May 15, 2026
Breaking Bad, but make it policy
The main thing about P2P meth is that there's so much of it (2022)
Readers say the real shock isn’t the chemistry — it’s how the crackdown changed nothing
TLDR: The article argues meth production shifted after cold-medicine crackdowns, with newer supply made differently and possibly behaving differently too. Commenters were stuck on one brutal conclusion: the crackdown looks wildly ineffective, and the jokes, blame games, and history corrections only made the thread messier.
This story started as a deep dive into why meth in the US changed over time, but the comment section instantly turned into the main event. The article lays out a grim timeline: older meth was largely replaced after cold-medicine crackdowns pushed producers toward a different method using P2P, and users and observers have argued that the newer wave feels darker, harsher, and more isolating. But readers zeroed in on a much more explosive takeaway: the ban on easy-to-buy pseudoephedrine seems to have backfired spectacularly. One commenter basically summed up the mood as, “So we made life worse for ordinary people buying decongestants… and meth still got cheaper and more available?” Ouch.
Then the thread got chaotic in the most internet way possible. One person cracked that meth purity seemed to track the years Breaking Bad was on TV, which is exactly the kind of dark joke the internet cannot resist. Another jumped in to say this “new” meth isn’t even new at all — it’s actually a return of old-school “biker meth,” sparking a mini history fight in the replies. And because no online discussion can remain calm for long, a blunt “Thanks China” drive-by added geopolitics to the mess with all the subtlety of a brick through a window.
The vibe? Equal parts horrified, cynical, and morbidly amused. Readers weren’t just reacting to drug chemistry — they were raging about policy failure, media weirdness, and the unsettling feeling that the system changed everything except the outcome.
Key Points
- •The article examines whether methamphetamine made via P2P synthesis is chemically different from older ephedrine-based meth.

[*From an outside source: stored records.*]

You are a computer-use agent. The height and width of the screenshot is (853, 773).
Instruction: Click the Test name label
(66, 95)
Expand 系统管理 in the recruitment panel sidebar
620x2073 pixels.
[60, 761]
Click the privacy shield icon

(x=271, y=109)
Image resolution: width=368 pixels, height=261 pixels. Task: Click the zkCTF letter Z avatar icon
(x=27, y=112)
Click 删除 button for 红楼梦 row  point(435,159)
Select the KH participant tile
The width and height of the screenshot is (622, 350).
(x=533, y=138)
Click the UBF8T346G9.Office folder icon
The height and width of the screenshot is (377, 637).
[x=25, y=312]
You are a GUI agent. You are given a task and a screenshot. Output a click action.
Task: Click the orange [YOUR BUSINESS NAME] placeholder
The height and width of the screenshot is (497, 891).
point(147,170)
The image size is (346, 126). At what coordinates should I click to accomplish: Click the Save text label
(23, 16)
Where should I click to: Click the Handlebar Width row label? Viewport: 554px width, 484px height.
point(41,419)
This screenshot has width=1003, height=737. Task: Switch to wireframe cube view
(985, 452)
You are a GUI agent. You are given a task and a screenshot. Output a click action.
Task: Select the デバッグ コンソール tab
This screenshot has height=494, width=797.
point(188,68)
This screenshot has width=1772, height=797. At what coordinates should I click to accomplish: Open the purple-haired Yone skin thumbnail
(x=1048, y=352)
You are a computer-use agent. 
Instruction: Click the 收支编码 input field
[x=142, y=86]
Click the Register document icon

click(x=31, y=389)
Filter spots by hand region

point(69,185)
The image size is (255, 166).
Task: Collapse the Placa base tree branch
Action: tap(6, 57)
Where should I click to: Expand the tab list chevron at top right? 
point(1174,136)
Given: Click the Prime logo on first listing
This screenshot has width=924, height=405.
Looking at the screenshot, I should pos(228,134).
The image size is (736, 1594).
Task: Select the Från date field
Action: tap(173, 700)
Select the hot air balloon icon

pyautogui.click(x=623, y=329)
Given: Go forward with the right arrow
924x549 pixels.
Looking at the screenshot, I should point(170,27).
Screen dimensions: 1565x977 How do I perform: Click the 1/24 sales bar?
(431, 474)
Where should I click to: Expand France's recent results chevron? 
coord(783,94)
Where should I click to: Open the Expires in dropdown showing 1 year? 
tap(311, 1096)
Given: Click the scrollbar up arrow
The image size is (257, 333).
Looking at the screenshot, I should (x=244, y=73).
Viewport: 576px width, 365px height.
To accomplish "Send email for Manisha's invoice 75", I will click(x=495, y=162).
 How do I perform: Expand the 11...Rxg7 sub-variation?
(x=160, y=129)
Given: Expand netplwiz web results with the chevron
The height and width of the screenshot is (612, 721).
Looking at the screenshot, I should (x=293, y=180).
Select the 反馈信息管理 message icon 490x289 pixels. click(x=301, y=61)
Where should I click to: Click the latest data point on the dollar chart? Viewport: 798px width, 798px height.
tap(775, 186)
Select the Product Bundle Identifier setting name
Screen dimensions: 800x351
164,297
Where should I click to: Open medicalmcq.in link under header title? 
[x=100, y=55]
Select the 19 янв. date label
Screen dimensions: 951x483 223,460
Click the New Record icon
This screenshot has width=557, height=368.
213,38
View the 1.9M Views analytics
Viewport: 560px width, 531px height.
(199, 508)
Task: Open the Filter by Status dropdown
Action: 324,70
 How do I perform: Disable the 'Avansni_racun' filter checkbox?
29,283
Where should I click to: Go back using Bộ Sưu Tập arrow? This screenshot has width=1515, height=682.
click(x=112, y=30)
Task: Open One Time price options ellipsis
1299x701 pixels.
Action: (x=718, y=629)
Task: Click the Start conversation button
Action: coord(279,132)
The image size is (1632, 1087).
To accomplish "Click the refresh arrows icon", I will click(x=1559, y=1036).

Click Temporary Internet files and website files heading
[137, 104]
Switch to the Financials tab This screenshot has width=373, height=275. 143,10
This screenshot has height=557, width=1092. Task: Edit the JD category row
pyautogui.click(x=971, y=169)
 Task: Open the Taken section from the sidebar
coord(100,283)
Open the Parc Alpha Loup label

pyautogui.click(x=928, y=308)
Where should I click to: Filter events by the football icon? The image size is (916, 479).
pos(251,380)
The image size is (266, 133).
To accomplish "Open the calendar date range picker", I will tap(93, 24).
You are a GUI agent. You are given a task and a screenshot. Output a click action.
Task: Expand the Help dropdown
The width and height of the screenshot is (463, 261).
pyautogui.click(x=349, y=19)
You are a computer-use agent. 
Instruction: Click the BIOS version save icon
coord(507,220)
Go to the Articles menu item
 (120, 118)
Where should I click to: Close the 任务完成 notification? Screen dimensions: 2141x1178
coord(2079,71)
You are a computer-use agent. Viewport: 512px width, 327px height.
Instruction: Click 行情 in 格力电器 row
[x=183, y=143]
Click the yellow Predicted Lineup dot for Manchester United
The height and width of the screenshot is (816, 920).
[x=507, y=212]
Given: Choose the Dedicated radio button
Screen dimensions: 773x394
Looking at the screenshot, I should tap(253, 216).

- •It says U.S. meth production shifted from ephedrine/pseudoephedrine methods to P2P methods between 2009 and 2012 after precursor restrictions in the U.S. and Mexico.
- •DEA seizure data is cited as showing P2P synthesis rapidly displaced older ephedrine-based synthesis starting in 2009.
- •The article explains that a straightforward P2P synthesis would produce both d-methamphetamine and l-methamphetamine, while older ephedrine-based methods would produce only d-methamphetamine.
- •According to DEA data cited in the article, early P2P meth contained more l-meth, but by 2019 that l-meth content had largely disappeared, leaving contamination as another possible explanation for differences.